Intended Learning Outcomes (ILO)


At the end of the course student will be able to...
  • Understand the connection between simple random variables and more elaborate and realistic stochastic processes.
  • Formulate and analyse probabilistic models based on Markov chains and counting processes.
  • Understand the principles of stochastic simulation and Monte Carlo algorithms.


At the end of the course student will be able to...
  • Translate real-world situations involving randomness and uncertainty into probabilistic models.
  • Exploit the tools of probability theory to answer relevant questions, such as: what is the equilibrium distribution of a specific stochastic system? What is the probability of a certain outcome?
  • Use software to simulate the evolution of probabilistic systems.

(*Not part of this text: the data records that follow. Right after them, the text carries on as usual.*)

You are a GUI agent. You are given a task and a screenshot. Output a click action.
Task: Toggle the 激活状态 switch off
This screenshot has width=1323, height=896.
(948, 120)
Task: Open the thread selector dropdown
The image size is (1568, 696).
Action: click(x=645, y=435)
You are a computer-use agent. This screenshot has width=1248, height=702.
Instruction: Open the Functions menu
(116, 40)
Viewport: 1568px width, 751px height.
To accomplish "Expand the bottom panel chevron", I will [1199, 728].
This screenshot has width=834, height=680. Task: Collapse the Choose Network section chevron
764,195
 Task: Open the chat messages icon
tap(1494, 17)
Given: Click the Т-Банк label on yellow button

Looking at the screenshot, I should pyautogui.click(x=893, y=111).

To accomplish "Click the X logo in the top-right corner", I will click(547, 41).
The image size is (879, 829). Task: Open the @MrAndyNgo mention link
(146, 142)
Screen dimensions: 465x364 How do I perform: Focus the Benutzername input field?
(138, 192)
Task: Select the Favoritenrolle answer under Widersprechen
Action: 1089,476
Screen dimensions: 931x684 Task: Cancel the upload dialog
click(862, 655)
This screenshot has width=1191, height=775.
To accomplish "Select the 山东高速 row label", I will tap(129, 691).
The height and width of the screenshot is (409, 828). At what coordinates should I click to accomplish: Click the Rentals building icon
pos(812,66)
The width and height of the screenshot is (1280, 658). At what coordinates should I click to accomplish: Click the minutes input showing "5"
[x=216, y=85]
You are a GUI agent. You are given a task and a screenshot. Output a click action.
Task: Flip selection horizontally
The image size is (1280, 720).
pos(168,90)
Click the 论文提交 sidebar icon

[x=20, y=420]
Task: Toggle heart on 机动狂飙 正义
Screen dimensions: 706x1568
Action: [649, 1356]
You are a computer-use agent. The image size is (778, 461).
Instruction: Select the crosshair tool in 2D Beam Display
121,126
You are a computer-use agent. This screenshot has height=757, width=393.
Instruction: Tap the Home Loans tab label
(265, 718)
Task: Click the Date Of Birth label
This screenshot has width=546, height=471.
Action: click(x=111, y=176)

Design simple Monte Carlo algorithms for computational purposes.
  • Apply stochastic processes to model and solve real-world problems commonly occurring in diverse fields, such as business, industry, economics, finance and data science.

Teaching methods

  • Face-to-face lectures
  • Exercises (exercises, database, software etc.)


The main learning activity of this course consists in face-to-face lectures. Lectures integrate discussions of theoretical notions, such as mathematical definitions, with examples and in-class solution of exercises. The aim of the examples and exercises shown in class is two folded:

  • First to illustrate and visualize the theoretical notions with simple examples.
  • Secondly to describe real-world applications (both modeling and computational) of the probabilistic tools.

In addition, the R statistical software is used in class to display computer simulations of the stochastic models under consideration. A set of exercises are provided for students to practice and get familiar with the lectures’ content.  

Assessment methods

  Continuous assessment Partial exams General exam
  • Written individual exam (traditional/online)


The assessment for all students, both attending and non-attending, consists in a written exam. The aim of the exam is to verify both the students’ understanding of the theoretical material (e.g. ability to provide definitions and characterizations of some noteworthy stochastic process), and their capacity to apply the theory for modeling or computational purposes (e.g. ability to identify appropriate models for a given situation and use them to answer specific questions).

Teaching materials


S.M. ROSS, Introduction to probability models, Academic Press, 2014.